Fil d'Ariane
C'est une première. La Cour européenne des droits de l'Homme (CEDH) a commencé à examiner deux requêtes liées au changement climatique visant la France et la Suisse, accusées de ne pas agir suffisamment contre ses effets.
En Suisse, ce sont des retraitées qui dénoncent les conséquences du réchauffement climatique sur leur santé. Tandis qu'en France, c'est un ancien maire d'une commune du nord du pays menacée par la montée des eaux qui a choisit de poursuivre l'État en justice.
L'audience a débuté par l'examen du dossier suisse, devant une salle comble, avec 400 personnes dans le public, dont de nombreuses membres âgées de l'association suisse de lutte contre le changement climatique.
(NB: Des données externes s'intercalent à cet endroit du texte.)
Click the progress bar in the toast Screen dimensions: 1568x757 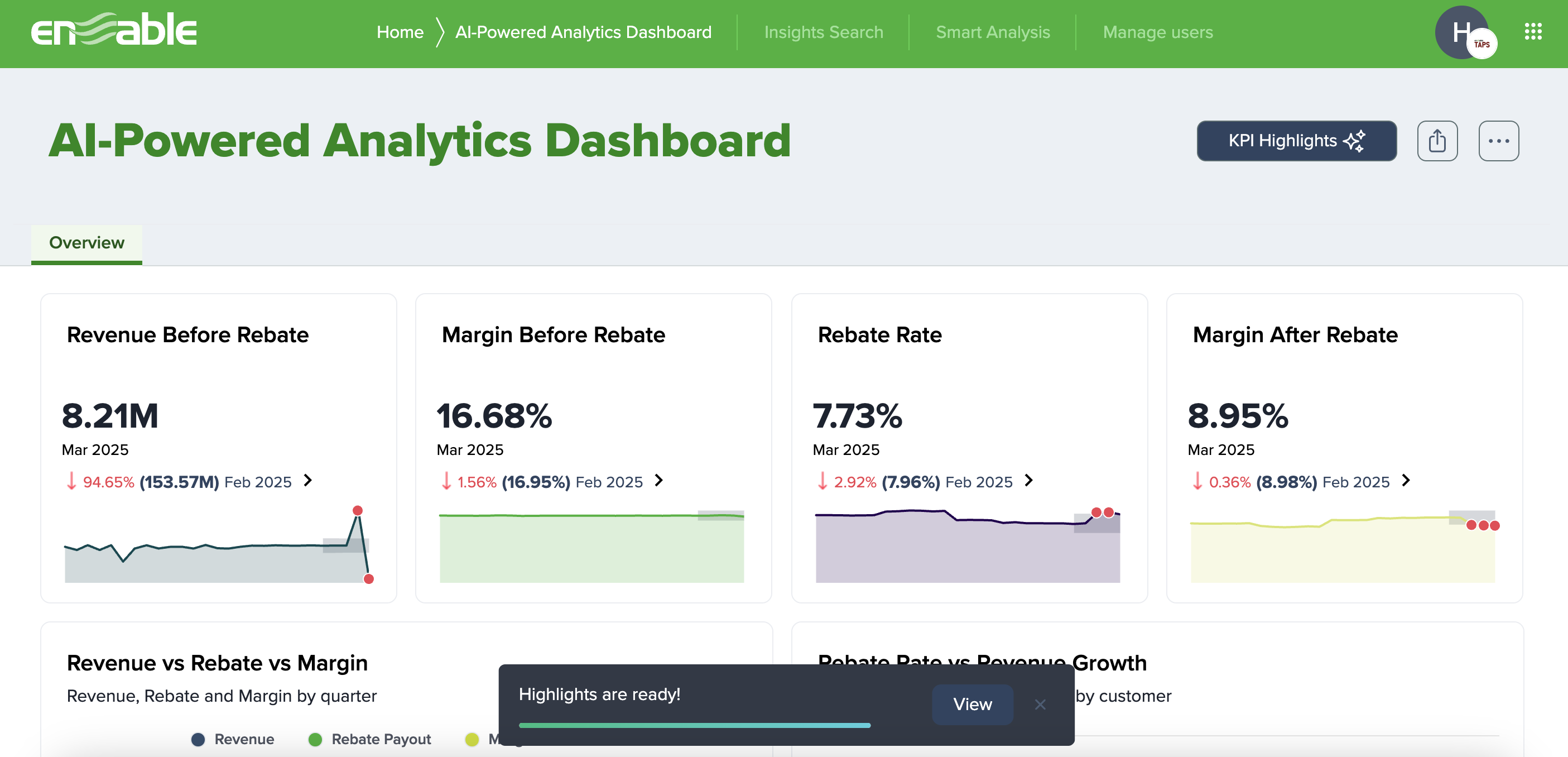[694, 725]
L'affaire est examinée par la Grande chambre, formation suprême de la Cour, composée de 17 juges et présidée par l'Irlandaise Siofra O'Leary.
La Cour européenne des droits de l'homme (CEDH) est une juridiction internationale instituée en 1959 par le Conseil de l'Europe ayant pour mission d'assurer le respect des engagements souscrits par les États signataires de la Convention européeene des droits de l'homme. Cette Cour ne dépend pas de l'Union européenne.
La compétence de la Cour s'étend à toutes les questions concernant l’interprétation et l’application de la Convention.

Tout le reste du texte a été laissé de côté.